WHAT TO PRODUCE:
Copy, from the material below, every line in which the word "agent" can be found.

RECORDS PROVIDED:
---

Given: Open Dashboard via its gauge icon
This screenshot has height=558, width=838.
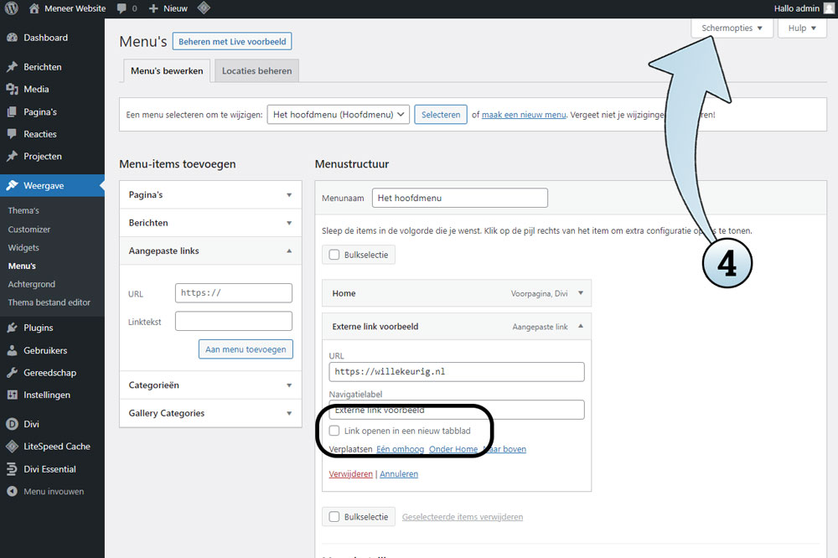Looking at the screenshot, I should tap(12, 38).
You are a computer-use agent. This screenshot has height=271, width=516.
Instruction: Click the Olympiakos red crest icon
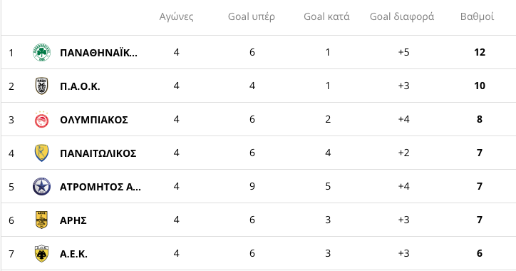coord(41,120)
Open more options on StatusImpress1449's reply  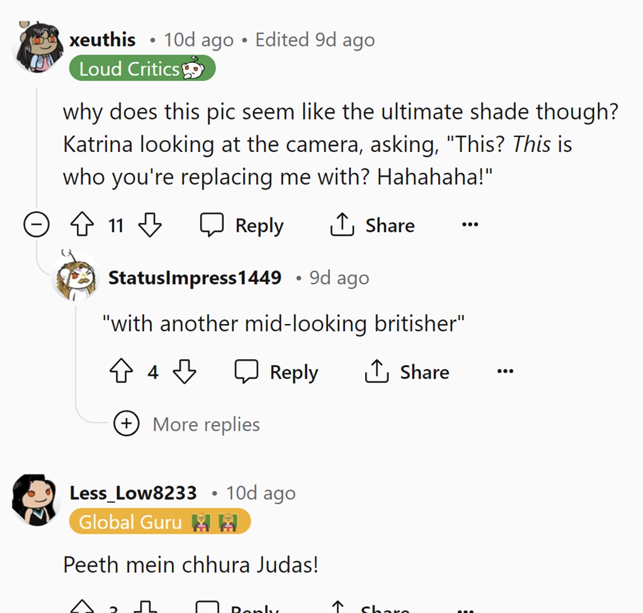click(x=505, y=372)
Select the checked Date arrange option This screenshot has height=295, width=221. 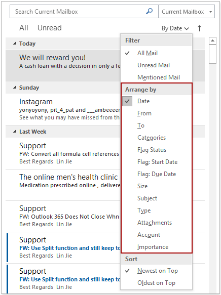[x=157, y=101]
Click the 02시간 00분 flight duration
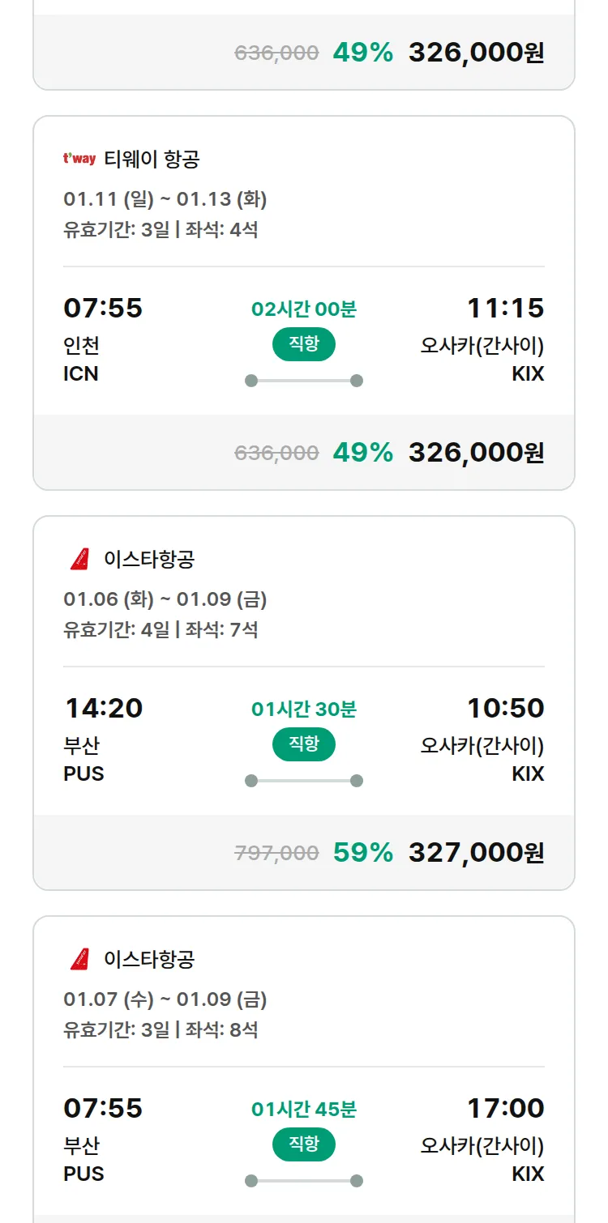This screenshot has height=1223, width=608. (x=304, y=309)
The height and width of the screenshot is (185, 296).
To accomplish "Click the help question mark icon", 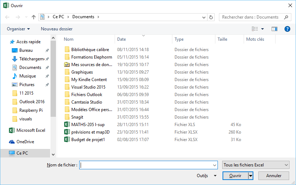I will [287, 29].
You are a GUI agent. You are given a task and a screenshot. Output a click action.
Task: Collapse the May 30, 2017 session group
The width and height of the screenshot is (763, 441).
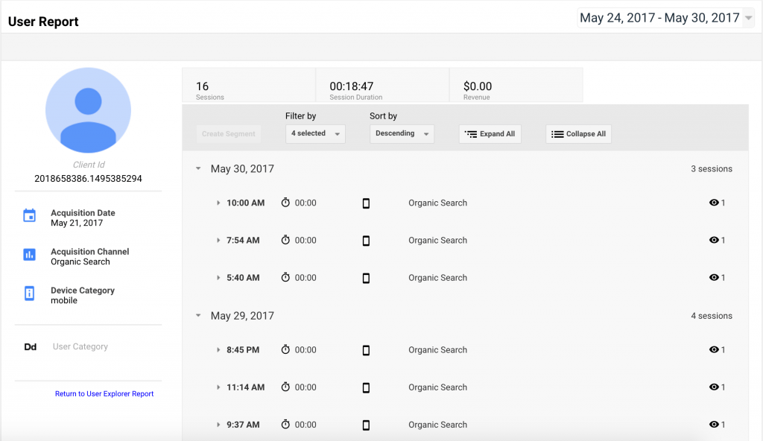(198, 168)
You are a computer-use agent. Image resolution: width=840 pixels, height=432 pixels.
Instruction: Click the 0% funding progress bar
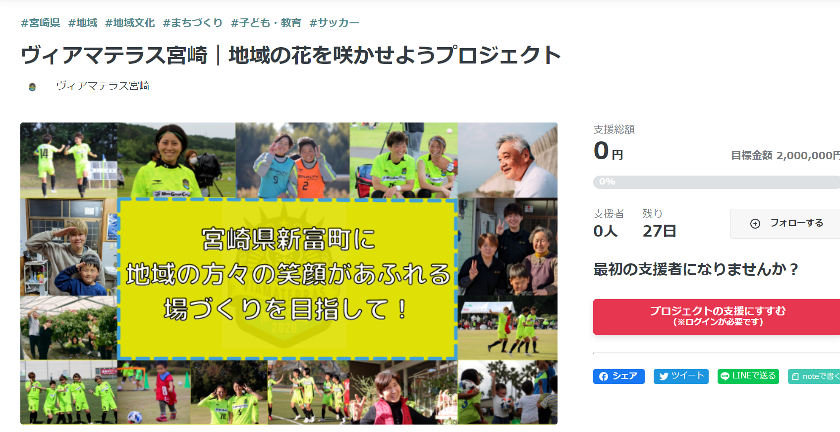coord(717,182)
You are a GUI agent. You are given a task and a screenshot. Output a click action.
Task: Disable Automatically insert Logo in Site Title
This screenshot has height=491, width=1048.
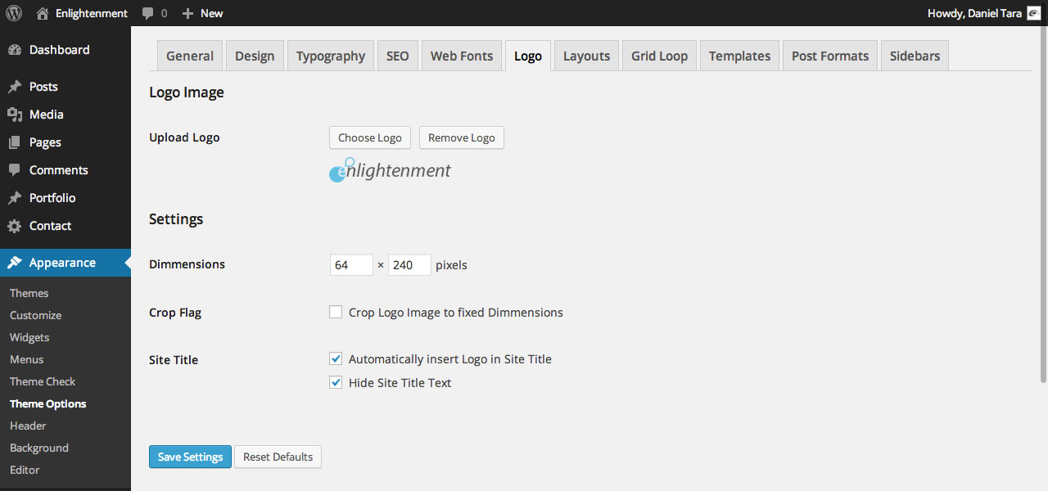point(336,358)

---

SOLUTION TO THIS EXERCISE:
You are a computer-use agent. This screenshot has height=271, width=516.
You are a GUI agent. You are given a task and a screenshot. Output a click action.
You are a computer-use agent. Image resolution: width=840 pixels, height=432 pixels.
You are a GUI agent. You are given a task and a screenshot. Output a click action.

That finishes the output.